Suggestions for low cost HA production setup in small company

jb_wisemo · Oct 30, 2025

I am looking to design a production HA Proxmox VE cluster in a small company. So costs are the major constraint. Cluster will run production VMs (including DNS/DHCP) and development VMs. Cluster will use manually assigned IPs

Setups I am considering so far, if I missed something, please suggest that, but consider the cost limitation.
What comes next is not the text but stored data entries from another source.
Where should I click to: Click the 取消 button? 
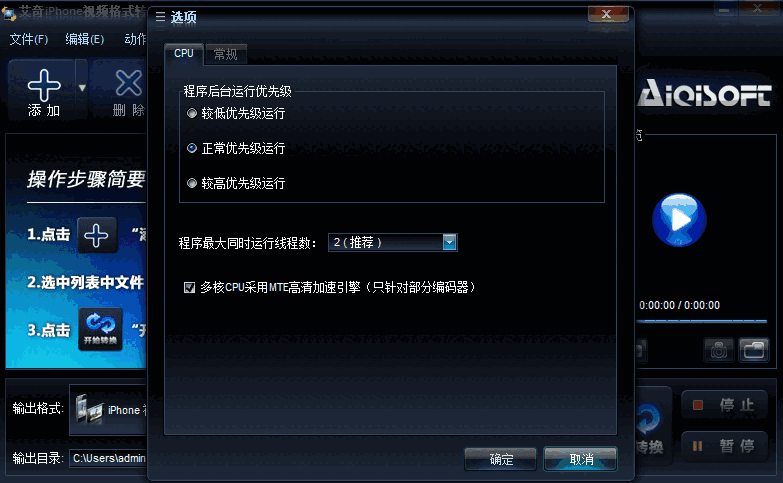(581, 459)
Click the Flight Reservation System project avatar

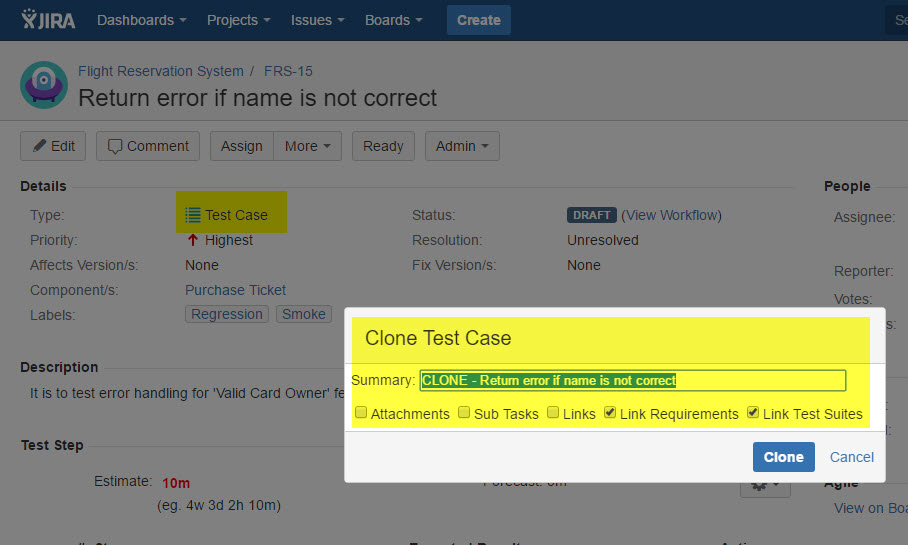[x=44, y=85]
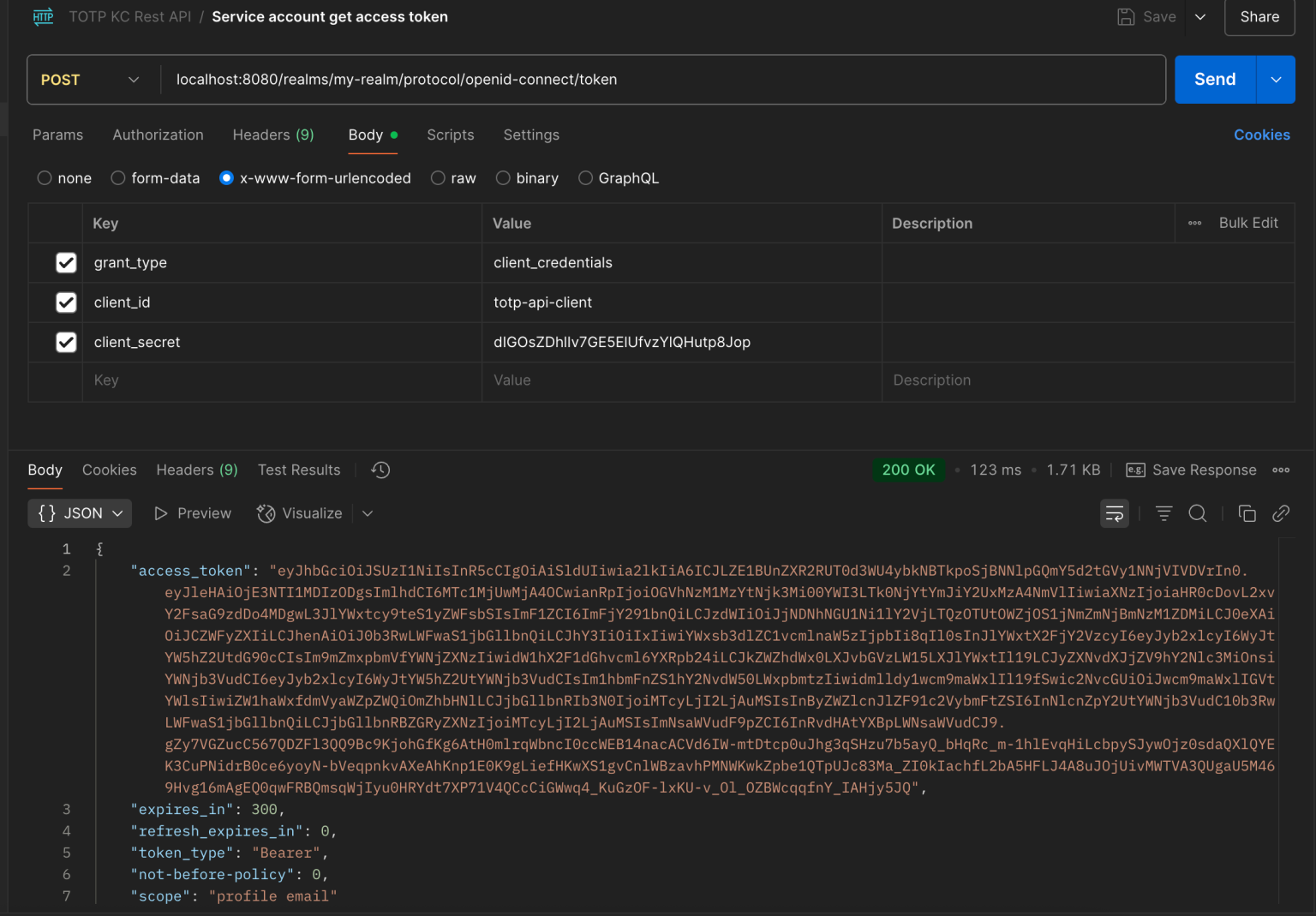Image resolution: width=1316 pixels, height=916 pixels.
Task: Select the raw body type radio button
Action: (438, 177)
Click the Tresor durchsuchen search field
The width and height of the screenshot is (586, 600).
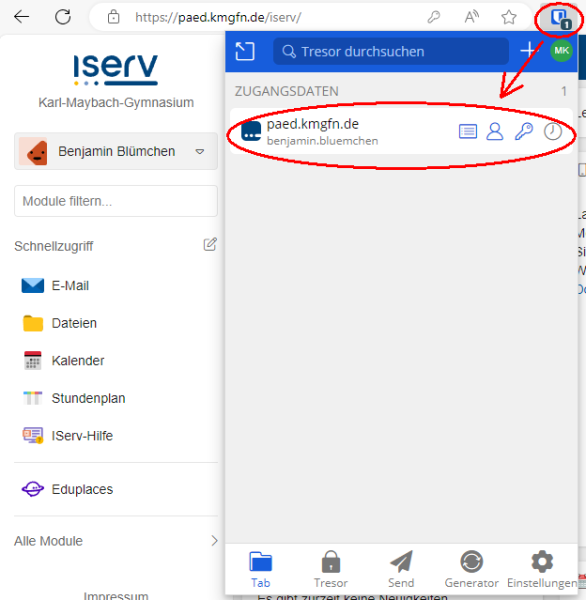tap(391, 51)
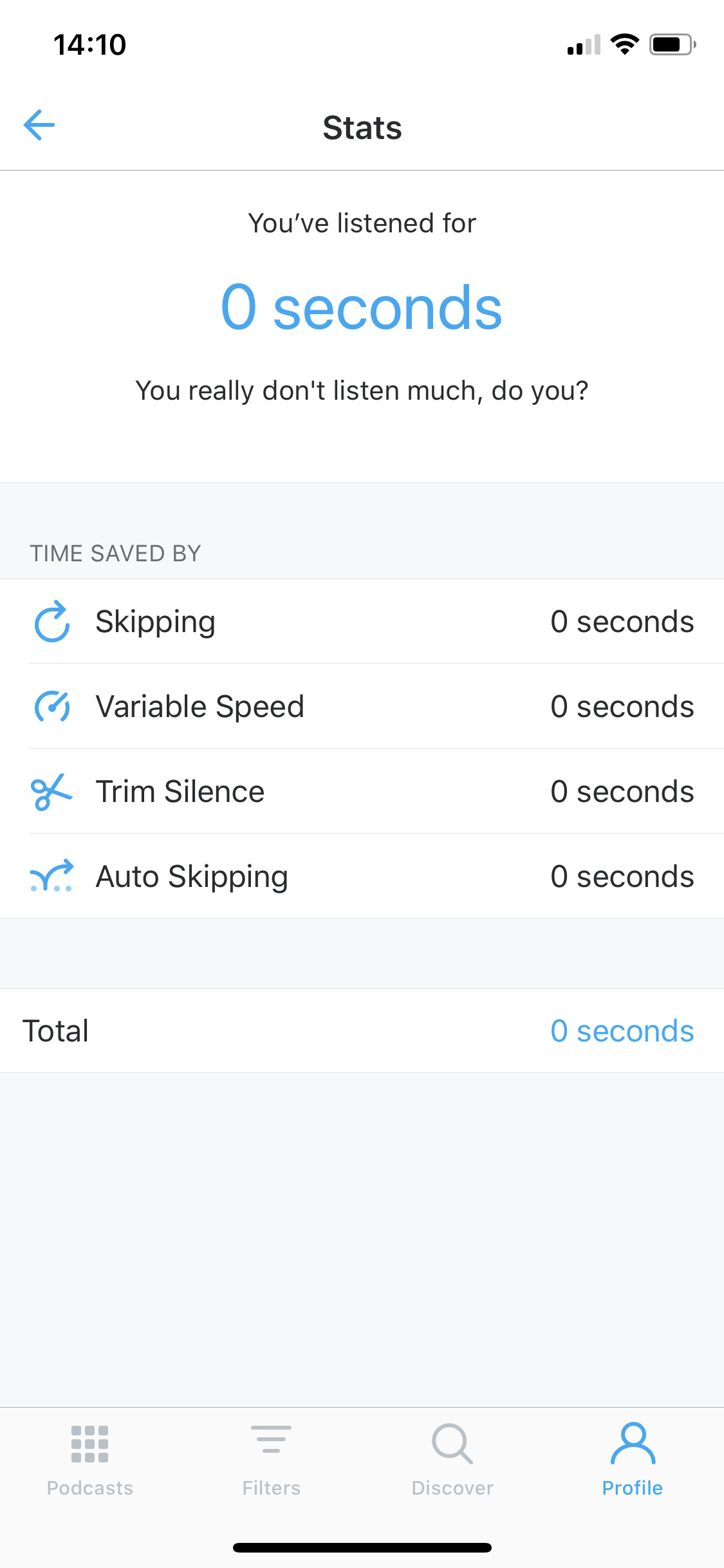Select the Variable Speed row label
724x1568 pixels.
click(200, 707)
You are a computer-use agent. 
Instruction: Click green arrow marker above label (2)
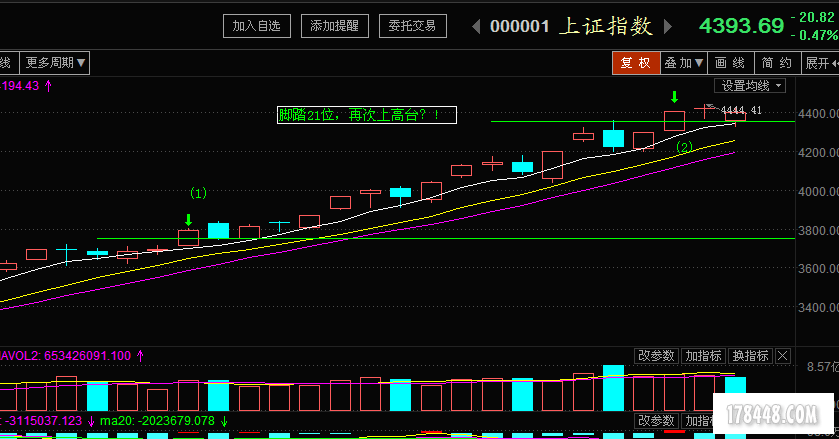click(674, 97)
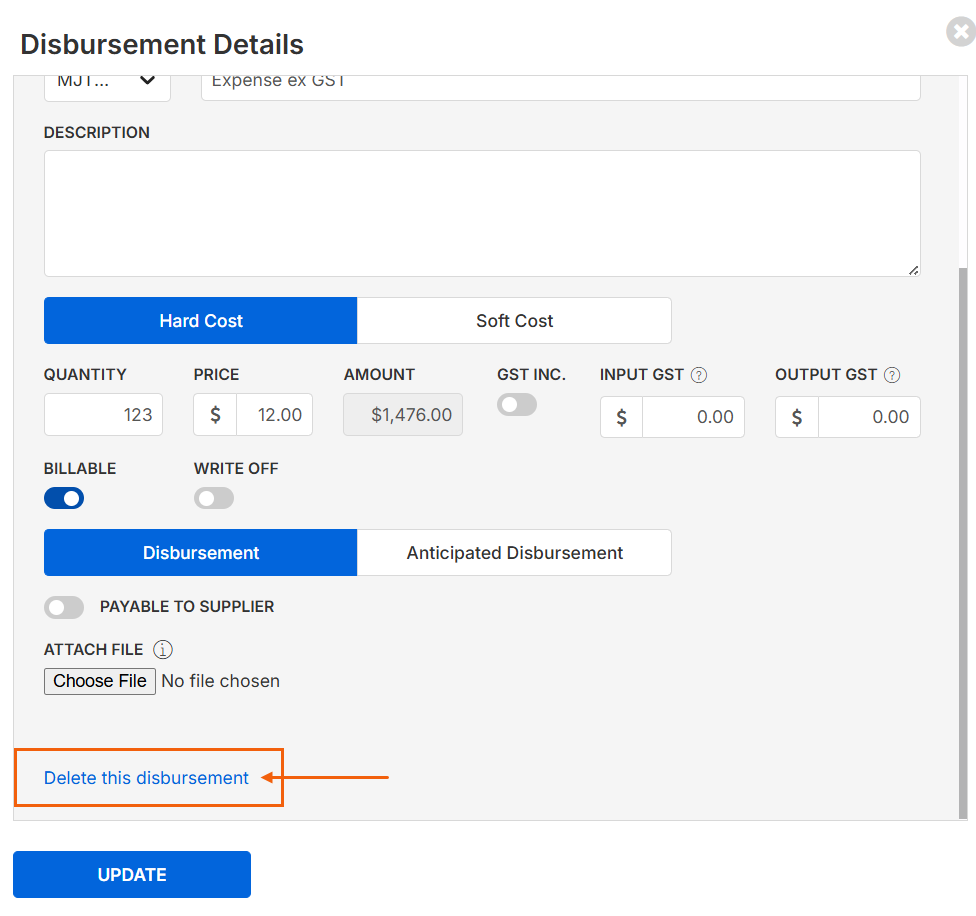Focus the Description text area

(x=482, y=213)
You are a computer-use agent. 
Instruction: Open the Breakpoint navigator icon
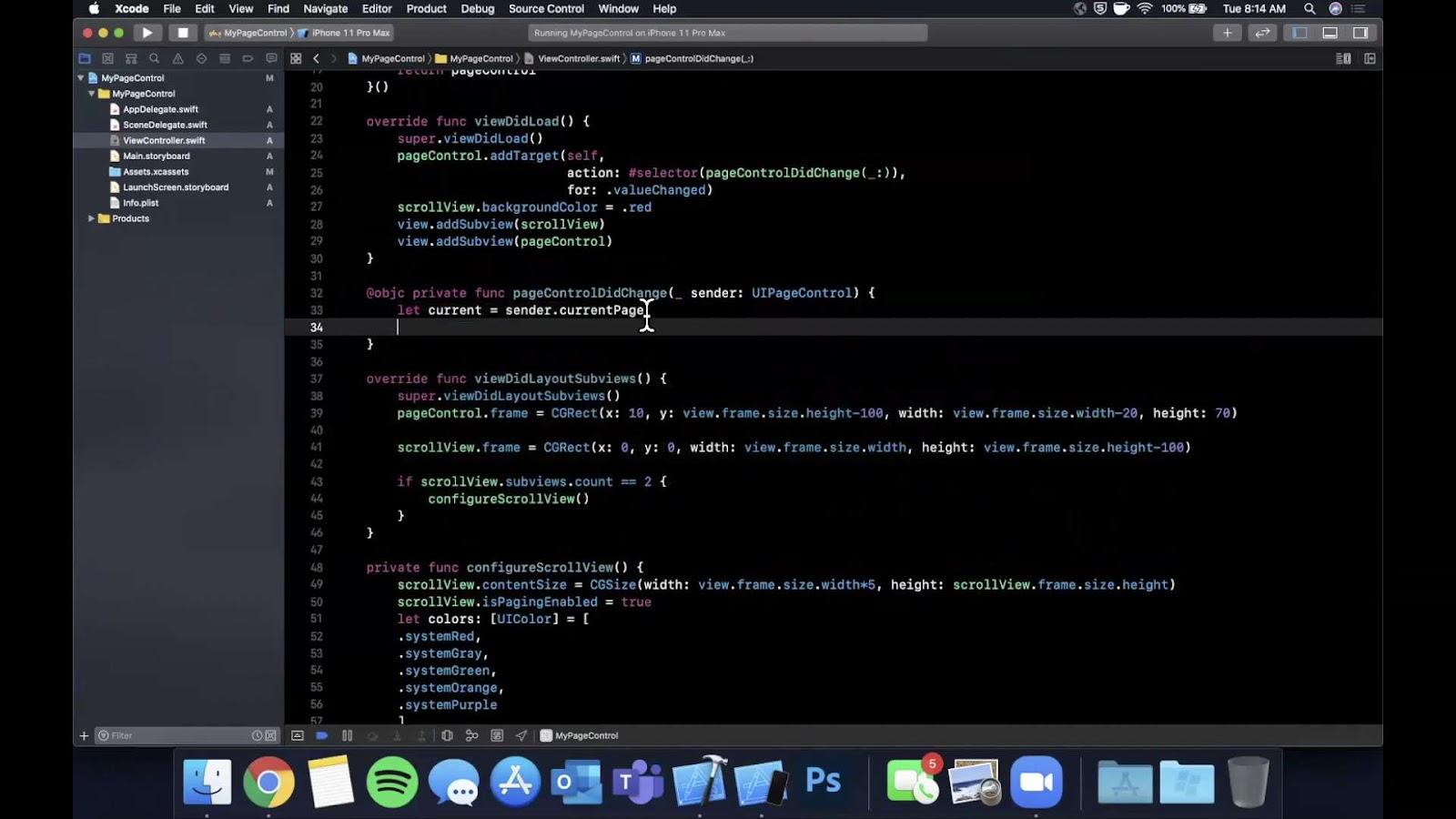(248, 58)
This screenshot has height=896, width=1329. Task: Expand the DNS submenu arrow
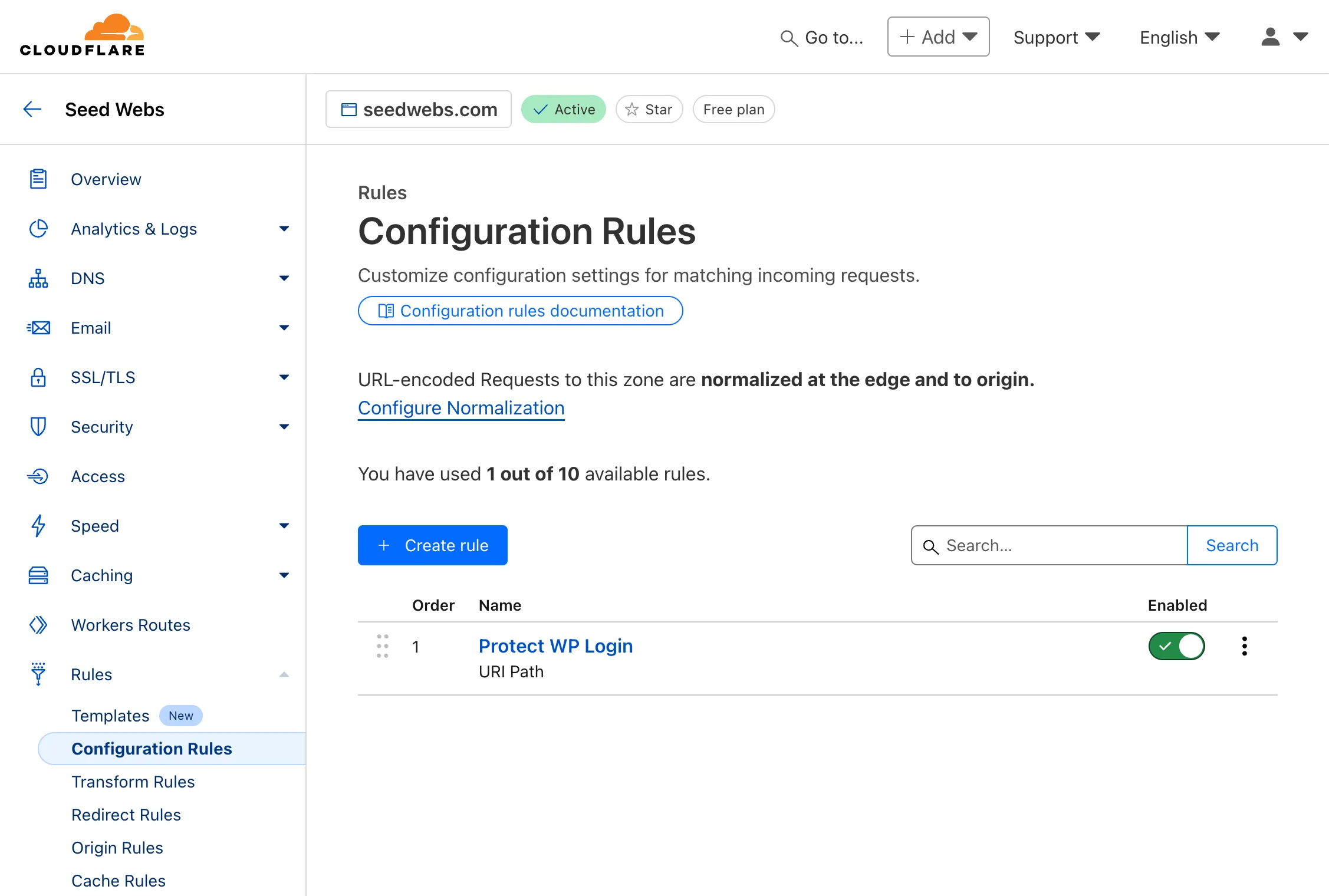coord(284,278)

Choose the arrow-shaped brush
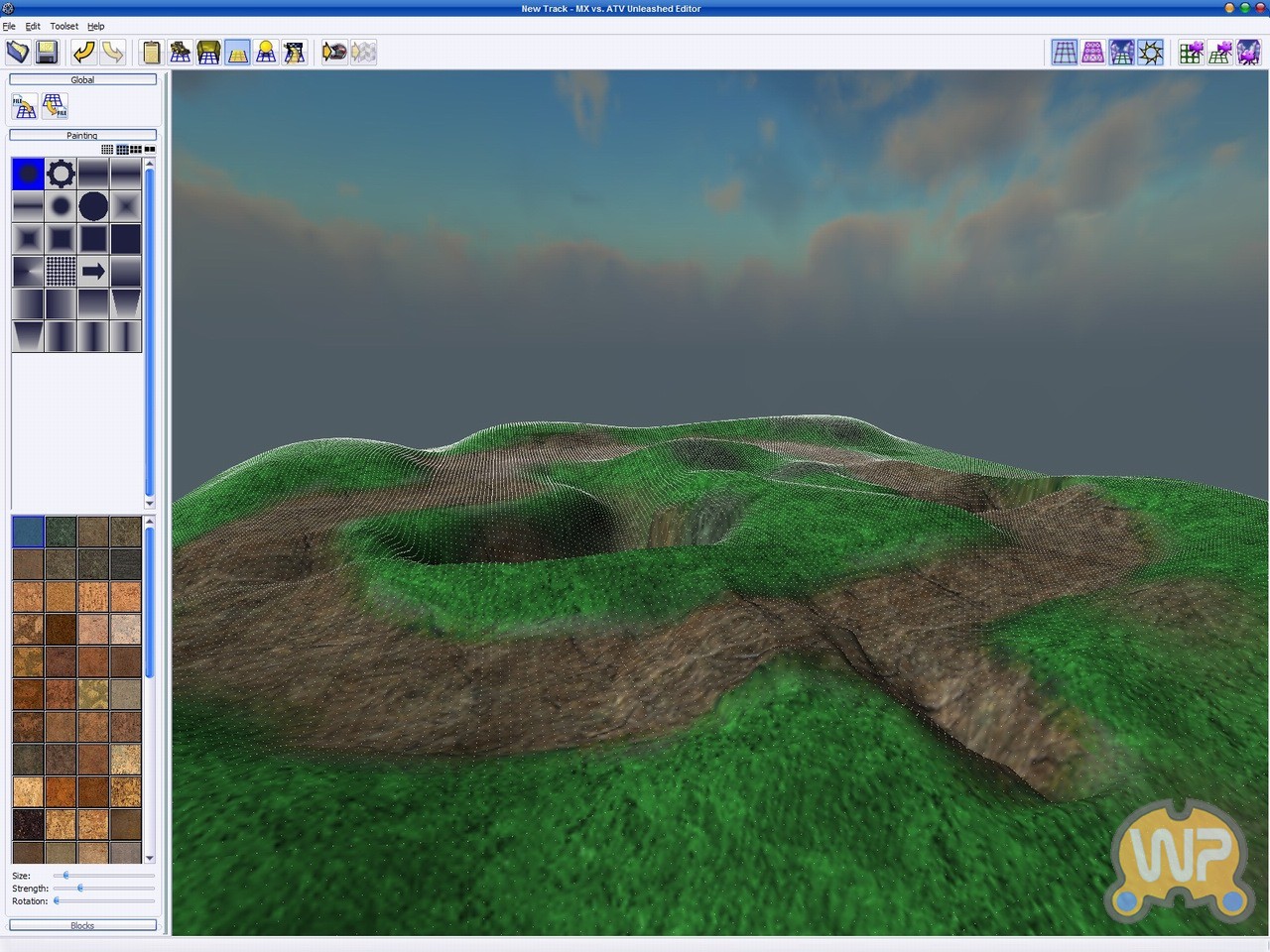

Option A: 2-node + QDevice with Ceph

The 2 main nodes will be new servers with lots of RAM and threads, plus a few hot-plug disks, separate high speed (10GbE) between nodes. QDevice maybe on a slower net.
Provides automatic failover of compute and storage
Near instant replication of virtual disks as writes are passed through to the replica on the other node
Unclear how to set up a QDevice for both Proxmox itself and Ceph by just installing software on a less powerful Debian node
Rumors that Ceph will insist on keeping 3 copies of everything instead of the 2 in RAID 1
Rumors that Ceph will do massive amounts of unneeded data copying on the other node when one of the nodes is taken offline
Unclear how this deals with a full power outage taking out both nodes at near the same time as the UPS runs empty.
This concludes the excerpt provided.